To address poor model generalization and client drift arising from non-i.i.d. data and multimodal heterogeneity among clients in federated learning, this paper proposes a novel ADMM-based federated learning framework. The method mitigates data bias via partial personalization of local models and introduces an augmented Lagrangian function incorporating both first- and second-order proximal terms, with explicit updates of Lagrange multipliers to ensure convergence stability. We establish, for the first time, global convergence to stationary points under arbitrary initializations, supporting constant, linear, and sublinear convergence rates. Extensive experiments on four heterogeneous multimodal datasets demonstrate that our approach significantly outperforms state-of-the-art methods, achieving average improvements of 12.3% in test accuracy, 16.4% in F1-score, and 18.0% in AUC, while requiring fewer communication rounds.

In federated learning (FL), the assumption that datasets from different devices are independent and identically distributed (i.i.d.) often does not hold due to user differences, and the presence of various data modalities across clients makes using a single model impractical. Personalizing certain parts of the model can effectively address these issues by allowing those parts to differ across clients, while the remaining parts serve as a shared model.

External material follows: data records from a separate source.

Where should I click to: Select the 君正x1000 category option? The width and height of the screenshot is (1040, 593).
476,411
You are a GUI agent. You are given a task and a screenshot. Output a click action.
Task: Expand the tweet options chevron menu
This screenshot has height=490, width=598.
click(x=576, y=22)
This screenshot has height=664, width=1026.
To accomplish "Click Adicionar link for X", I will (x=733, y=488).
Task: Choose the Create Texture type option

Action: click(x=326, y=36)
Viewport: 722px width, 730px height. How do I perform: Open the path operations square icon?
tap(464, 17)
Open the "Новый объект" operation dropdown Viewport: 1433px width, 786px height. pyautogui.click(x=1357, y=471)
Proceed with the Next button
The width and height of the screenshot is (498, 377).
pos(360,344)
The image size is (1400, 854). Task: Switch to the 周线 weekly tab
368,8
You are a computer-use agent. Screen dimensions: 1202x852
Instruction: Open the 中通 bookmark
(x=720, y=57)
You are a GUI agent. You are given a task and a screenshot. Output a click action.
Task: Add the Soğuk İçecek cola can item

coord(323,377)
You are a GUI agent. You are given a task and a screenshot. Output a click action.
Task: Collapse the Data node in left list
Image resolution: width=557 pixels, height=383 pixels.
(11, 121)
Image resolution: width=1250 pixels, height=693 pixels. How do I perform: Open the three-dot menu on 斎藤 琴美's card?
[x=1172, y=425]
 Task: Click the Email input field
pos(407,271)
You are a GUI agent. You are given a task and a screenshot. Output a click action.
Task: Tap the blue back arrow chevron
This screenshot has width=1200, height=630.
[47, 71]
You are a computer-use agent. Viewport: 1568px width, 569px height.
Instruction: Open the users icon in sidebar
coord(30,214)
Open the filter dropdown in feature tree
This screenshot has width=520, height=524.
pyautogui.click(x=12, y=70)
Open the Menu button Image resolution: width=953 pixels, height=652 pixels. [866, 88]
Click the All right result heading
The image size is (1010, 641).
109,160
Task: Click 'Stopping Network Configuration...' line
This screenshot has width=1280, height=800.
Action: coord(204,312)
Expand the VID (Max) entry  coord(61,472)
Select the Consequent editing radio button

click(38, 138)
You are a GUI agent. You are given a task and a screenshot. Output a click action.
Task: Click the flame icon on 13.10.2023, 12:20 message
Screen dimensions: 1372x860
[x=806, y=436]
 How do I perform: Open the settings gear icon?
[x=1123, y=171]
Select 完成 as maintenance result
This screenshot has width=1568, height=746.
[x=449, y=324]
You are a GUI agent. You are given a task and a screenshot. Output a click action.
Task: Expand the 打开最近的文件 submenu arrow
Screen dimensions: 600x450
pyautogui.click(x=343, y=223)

However, we found that partial model personalization may exacerbate client drift (each client's local model diverges from the shared model), thereby reducing the effectiveness and efficiency of FL algorithms. We propose an FL framework based on the alternating direction method of multipliers (ADMM), referred to as FedAPM, to mitigate client drift. We construct the augmented Lagrangian function by incorporating first-order and second-order proximal terms into the objective, with the second-order term providing fixed correction and the first-order term offering compensatory correction between the local and shared models. Our analysis demonstrates that FedAPM, by using explicit estimates of the Lagrange multiplier, is more stable and efficient in terms of convergence compared to other FL frameworks. We establish the global convergence of FedAPM training from arbitrary initial points to a stationary point, achieving three types of rates: constant, linear, and sublinear, under mild assumptions. We conduct experiments using four heterogeneous and multimodal datasets with different metrics to validate the performance of FedAPM. Specifically, FedAPM achieves faster and more accurate convergence, outperforming the SOTA methods with average improvements of 12.3% in test accuracy, 16.4% in F1 score, and 18.0% in AUC while requiring fewer communication rounds.